- [Consigne] Dans l'extrait à lire ci-dessous, pour quelle raison jugeons-nous la vie trop peu fiable pour participer à son jeu évolutif ? Expliquez-le en une à trois phrases.

- [Extrait à lire]
══════════════════════════════

Certes, beaucoup d’entre nous peuvent estimer que la vie leur a porté des coups qui justifient leur défiance. Le risque reste cependant de laisser celle-ci se nourrir de représentations hors contexte. Les émotions liées aux blessures passées qui réinvestissent le présent pourraient peut-être être dénouées. L’amour du drame et la défiance ont partie liée. Nous sommes prompts aux généralisations abusives. Nous jugeons la vie trop peu fiable pour participer à son jeu évolutif parce que nous la jugeons trop imparfaite en l’état. Cette défiance dénonce volontiers l’imperfection de la vie pour occulter son caractère perfectible et démobilise en nous les mouvements de participation à son évolution. Or, c’est seulement si la vie était parfaite qu’évoluer n’aurait aucun sens. 
Certes, dans l’immédiat, pour la plupart d’entre nous, la tâche de faire évoluer le monde dans sa globalité est hors de portée. Cependant, ne peut-il pas y avoir une forme de mauvaise foi à affirmer que toutes nos imperfections individuelles morales et psychologiques sont impossibles à surmonter ? 
« Chasser le naturel, il revient au galop ! », affirmera-t-on volontiers en invoquant la « sagesse » populaire. Mais y a-t-il du bon sens à étouffer toute aspiration évolutive, avant même que son cri ne s’élance vers le pressentiment d’autre chose ?

══════════════════════════════

- [Liste des données]
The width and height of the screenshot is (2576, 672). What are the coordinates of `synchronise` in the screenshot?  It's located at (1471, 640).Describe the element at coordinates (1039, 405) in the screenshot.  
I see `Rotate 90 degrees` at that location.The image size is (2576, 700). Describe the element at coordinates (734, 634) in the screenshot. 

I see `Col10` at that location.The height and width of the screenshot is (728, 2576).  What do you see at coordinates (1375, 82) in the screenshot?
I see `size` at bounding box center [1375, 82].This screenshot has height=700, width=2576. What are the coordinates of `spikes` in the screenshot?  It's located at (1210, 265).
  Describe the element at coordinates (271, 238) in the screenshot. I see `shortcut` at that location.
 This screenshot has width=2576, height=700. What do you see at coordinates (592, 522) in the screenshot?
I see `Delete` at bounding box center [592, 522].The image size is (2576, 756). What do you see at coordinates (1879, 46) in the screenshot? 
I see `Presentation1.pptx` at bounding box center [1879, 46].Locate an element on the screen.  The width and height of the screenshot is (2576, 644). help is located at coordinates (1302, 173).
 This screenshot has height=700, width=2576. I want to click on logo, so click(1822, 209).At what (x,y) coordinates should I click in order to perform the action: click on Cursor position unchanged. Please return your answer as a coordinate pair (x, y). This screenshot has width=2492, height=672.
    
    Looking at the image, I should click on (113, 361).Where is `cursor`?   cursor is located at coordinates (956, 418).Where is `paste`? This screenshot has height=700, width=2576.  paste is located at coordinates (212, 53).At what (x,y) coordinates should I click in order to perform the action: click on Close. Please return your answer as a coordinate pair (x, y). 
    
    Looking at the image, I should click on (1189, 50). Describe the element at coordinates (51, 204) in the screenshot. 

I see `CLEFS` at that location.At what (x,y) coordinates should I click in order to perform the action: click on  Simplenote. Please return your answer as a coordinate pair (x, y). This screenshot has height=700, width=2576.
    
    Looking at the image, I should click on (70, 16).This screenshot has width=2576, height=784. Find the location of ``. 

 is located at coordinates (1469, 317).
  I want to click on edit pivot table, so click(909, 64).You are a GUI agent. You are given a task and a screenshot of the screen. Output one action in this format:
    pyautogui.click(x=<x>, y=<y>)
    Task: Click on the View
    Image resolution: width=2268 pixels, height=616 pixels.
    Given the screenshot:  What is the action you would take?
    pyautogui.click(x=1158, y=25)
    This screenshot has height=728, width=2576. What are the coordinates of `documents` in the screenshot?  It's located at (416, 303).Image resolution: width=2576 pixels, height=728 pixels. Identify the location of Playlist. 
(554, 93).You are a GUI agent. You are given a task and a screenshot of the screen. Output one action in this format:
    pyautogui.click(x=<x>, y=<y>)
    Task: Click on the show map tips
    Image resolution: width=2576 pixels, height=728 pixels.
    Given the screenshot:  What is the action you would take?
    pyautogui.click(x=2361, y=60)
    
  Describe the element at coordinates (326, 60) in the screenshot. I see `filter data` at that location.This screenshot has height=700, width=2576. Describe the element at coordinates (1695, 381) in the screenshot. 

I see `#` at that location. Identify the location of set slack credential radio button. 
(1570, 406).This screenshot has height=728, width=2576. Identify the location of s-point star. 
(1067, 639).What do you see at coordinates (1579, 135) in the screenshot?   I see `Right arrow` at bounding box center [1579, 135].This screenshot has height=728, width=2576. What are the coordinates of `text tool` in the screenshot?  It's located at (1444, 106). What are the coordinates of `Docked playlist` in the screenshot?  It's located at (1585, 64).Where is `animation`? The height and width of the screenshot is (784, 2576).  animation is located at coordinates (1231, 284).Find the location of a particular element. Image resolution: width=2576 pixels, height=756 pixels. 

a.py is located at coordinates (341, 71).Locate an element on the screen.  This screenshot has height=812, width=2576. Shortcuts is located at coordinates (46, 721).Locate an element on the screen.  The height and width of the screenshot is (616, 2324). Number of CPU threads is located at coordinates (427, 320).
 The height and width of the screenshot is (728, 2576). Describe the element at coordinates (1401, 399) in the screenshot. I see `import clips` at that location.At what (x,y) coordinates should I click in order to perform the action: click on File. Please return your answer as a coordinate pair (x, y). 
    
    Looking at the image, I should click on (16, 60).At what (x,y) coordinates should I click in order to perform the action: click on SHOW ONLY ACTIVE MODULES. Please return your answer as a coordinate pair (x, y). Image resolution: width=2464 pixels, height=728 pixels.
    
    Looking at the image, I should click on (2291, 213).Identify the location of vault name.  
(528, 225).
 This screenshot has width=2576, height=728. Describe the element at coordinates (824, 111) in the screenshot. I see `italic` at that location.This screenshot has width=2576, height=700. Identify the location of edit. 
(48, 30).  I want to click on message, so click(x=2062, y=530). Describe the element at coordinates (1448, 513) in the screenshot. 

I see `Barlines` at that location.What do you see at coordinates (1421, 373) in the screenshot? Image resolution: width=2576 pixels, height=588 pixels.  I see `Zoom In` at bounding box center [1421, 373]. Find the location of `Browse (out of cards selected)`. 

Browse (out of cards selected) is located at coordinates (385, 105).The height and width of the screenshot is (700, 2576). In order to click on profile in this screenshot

══════════════════════════════

- [Réponse complète] Nous jugeons la vie trop peu fiable pour participer à son jeu évolutif parce que nous la trouvons trop imparfaite en l'état. C'est donc l'imperfection actuelle de la vie qui fonde cette défiance.